Task details: What does the article on Indonesian nurses in Taiwan say between "However, Tsai said" and "such professionals to work in Taiwan.", inclusive? Output that passage word for word.

Extract provided section start

The Ministry of Labor on Saturday said that any Indonesian nurses coming to Taiwan to work would not be permitted to provide medical services until obtaining the required local licenses.
If trained nurses from abroad were brought in by a human resources agency, the nurses would need to be licensed in Taiwan to work as healthcare professionals, the ministry’s Workforce Development Agency Deputy Director-General Tsai Meng-liang (蔡孟良) said.
Tsai was responding to questions about an Indonesian national daily newspaper report that 100 Indonesian nurses are being recruited to work in Taiwan from early next year to provide home care services to patients.
The initiative was stipulated in a cooperation agreement signed on Thursday last week between the National Agency for the Placement and Protection of Indonesian Migrant Workers and an undisclosed human resources agency based in Taiwan, the Republika newspaper reported.
Under the agreement, 100 trained nurses from Indonesia will arrive in Taiwan early next year to work in the homes of patients who need such care, the report said, citing Ricky Adriansjah, who heads the Tangerang office of the Indonesian national agency.
The nurses must have a bachelor’s degree and at least three months of Mandarin language training, Adriansjah said in the report, adding that it is the first time Indonesia is to send medical professionals to work in Taiwan.
However, Tsai said the government has not made a request for Indonesia to send trained nurses and that a special license would be required for such professionals to work in Taiwan.
Most likely, the arrangements are being made because Taiwanese employers conveyed the need for such workers to the Indonesian government through the brokers, he said.
The ministry’s Cross-Border Workforce Management official Hsueh Chien-chung (薛鑑忠) expressed a similar view, saying that the initiative most likely resulted from requests by employers who would prefer to have trained nurses providing home care to their patients and elderly people.
Indonesians make up 187,281 of the 243,151 foreign nationals performing jobs related to social welfare in Taiwan and account for 77 percent of all caregivers in the nation who are foreign nationals.

Extract provided section end
Listed entries section start

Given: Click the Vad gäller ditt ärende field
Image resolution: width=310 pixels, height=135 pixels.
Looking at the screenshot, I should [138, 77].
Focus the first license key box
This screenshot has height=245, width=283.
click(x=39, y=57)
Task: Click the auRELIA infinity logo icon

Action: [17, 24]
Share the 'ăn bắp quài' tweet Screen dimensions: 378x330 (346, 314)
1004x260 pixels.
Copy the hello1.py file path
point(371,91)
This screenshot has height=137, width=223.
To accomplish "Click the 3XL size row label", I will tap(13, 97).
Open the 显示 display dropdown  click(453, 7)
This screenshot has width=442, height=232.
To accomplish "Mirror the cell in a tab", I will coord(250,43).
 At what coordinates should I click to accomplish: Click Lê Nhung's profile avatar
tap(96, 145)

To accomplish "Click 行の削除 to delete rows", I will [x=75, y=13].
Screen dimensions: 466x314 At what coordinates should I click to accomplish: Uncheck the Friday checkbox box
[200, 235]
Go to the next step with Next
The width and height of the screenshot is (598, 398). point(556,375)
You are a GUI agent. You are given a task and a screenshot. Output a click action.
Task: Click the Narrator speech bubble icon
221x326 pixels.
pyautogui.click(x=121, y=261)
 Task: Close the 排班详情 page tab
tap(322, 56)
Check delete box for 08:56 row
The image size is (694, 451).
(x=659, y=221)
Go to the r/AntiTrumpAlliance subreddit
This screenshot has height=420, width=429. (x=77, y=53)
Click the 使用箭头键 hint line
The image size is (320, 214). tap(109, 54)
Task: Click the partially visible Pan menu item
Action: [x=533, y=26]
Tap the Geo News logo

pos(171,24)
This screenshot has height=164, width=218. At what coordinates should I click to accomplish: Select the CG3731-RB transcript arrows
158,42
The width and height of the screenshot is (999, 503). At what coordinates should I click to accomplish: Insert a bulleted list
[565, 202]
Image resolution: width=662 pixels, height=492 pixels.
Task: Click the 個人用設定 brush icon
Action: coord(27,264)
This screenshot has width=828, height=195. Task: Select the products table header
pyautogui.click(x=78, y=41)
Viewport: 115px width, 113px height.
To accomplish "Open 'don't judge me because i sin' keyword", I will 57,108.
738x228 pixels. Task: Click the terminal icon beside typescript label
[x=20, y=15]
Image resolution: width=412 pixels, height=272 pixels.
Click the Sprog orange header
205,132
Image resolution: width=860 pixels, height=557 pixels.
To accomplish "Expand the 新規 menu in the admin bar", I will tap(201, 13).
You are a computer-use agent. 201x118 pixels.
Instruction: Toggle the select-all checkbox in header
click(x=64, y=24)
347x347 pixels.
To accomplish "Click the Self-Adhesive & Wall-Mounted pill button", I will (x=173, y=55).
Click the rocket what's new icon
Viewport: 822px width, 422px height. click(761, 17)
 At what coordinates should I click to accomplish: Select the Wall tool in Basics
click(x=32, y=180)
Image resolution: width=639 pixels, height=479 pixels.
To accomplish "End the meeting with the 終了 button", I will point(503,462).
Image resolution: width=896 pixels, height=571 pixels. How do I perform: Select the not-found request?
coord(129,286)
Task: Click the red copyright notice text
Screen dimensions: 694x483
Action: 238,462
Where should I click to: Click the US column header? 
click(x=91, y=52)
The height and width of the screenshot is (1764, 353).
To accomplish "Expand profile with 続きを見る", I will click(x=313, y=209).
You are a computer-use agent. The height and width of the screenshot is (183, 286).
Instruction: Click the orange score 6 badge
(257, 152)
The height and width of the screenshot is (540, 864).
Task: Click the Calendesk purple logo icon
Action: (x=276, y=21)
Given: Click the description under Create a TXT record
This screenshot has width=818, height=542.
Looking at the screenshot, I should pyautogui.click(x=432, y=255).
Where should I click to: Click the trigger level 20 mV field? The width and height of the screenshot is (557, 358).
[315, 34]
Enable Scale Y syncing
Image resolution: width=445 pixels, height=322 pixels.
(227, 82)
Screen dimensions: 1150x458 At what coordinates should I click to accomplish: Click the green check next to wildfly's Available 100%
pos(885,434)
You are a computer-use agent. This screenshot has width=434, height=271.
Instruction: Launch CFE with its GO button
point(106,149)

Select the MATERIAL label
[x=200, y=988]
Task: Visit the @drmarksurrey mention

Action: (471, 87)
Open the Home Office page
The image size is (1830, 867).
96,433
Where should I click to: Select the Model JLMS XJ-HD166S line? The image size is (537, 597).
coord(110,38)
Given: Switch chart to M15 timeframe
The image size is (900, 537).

Listed entries section end

Answer below:
However, Tsai said the government has not made a request for Indonesia to send trained nurses and that a special license would be required for such professionals to work in Taiwan.